Osaka University: OCTOPUS Supercomputer

Heterogeneous architecture on new cluster delivers computing capacity with lower cost.

Executive Summary
Osaka University (Osaka U) is a leading research university in Japan. Its Cyberme­dia Center (CMC) hosts the university’s supercomputing resources. Historically, supercomputers at Osaka U were built to support both research and general edu­cation needs. To continue to attract leading researchers, CMC built a world-class, heterogeneous cluster targeted at scientific computing for a variety of workloads programmed for different architectures. The OCTOPUS cluster now attracts new users running a wide variety of workloads, from simulation to AI and machine learning.

Challenge
Innovation in research often begins with brilliant minds supported by latest-gen­eration High-Performance Computing (HPC) resources. Osaka U’s CMC supports a large variety of scientific fields that rely on supercomputing resources for break­throughs, including high-energy physics, molecular dynamics, material, life, dental, social sciences, and others. Recently, a researcher used CMC systems to under­stand vortex breakdowns in supersonic flows. His breakthroughs are expected to help contribute to a supersonic combustion ramjet engine for air and space planes. Other activities are described in the university’s research profile.

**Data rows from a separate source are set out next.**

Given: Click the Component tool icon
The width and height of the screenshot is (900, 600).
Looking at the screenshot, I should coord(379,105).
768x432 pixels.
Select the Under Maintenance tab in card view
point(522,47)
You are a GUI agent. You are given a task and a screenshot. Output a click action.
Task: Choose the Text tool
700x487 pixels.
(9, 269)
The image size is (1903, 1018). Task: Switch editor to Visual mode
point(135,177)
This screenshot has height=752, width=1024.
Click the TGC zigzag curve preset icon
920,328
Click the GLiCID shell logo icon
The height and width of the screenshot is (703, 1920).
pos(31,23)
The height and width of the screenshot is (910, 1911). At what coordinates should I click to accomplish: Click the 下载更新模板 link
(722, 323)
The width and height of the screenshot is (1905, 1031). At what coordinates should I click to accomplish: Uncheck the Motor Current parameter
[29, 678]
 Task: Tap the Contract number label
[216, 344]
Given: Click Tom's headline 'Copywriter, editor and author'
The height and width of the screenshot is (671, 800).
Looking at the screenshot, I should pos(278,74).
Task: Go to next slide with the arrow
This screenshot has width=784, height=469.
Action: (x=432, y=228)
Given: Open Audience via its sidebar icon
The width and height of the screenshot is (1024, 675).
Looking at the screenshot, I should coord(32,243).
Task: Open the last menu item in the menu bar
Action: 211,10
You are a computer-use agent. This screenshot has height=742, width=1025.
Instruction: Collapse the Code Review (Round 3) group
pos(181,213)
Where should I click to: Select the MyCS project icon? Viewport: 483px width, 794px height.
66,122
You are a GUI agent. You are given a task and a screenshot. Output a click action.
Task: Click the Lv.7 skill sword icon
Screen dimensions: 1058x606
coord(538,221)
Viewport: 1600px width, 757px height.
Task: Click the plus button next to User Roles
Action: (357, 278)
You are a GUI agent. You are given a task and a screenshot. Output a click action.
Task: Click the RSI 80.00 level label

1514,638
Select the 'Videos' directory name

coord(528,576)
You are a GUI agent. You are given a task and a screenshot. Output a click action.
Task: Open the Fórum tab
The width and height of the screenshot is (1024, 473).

“There is a growing demand for supercomputing in every field of science,” stated Susumu Date, Associate Professor at Osaka U’s CMC, “because researchers today rely heavily on scientific computing prior to the experimental stage and afterwards to analyze and correlate the results of observations.”

With earlier computing resources in CMC, the system was designed to support both HPC and non-research needs. Some of the challenges users experienced were related to the conflicts of trying to partition for both general users and paral­lel computing users, resulting in an unreliable resource for scientific computing. Seeking to continue to support important research areas, and guided by feed­back from its users, Osaka U needed to expand its parallel computing capabilities beyond the existing systems in its data center.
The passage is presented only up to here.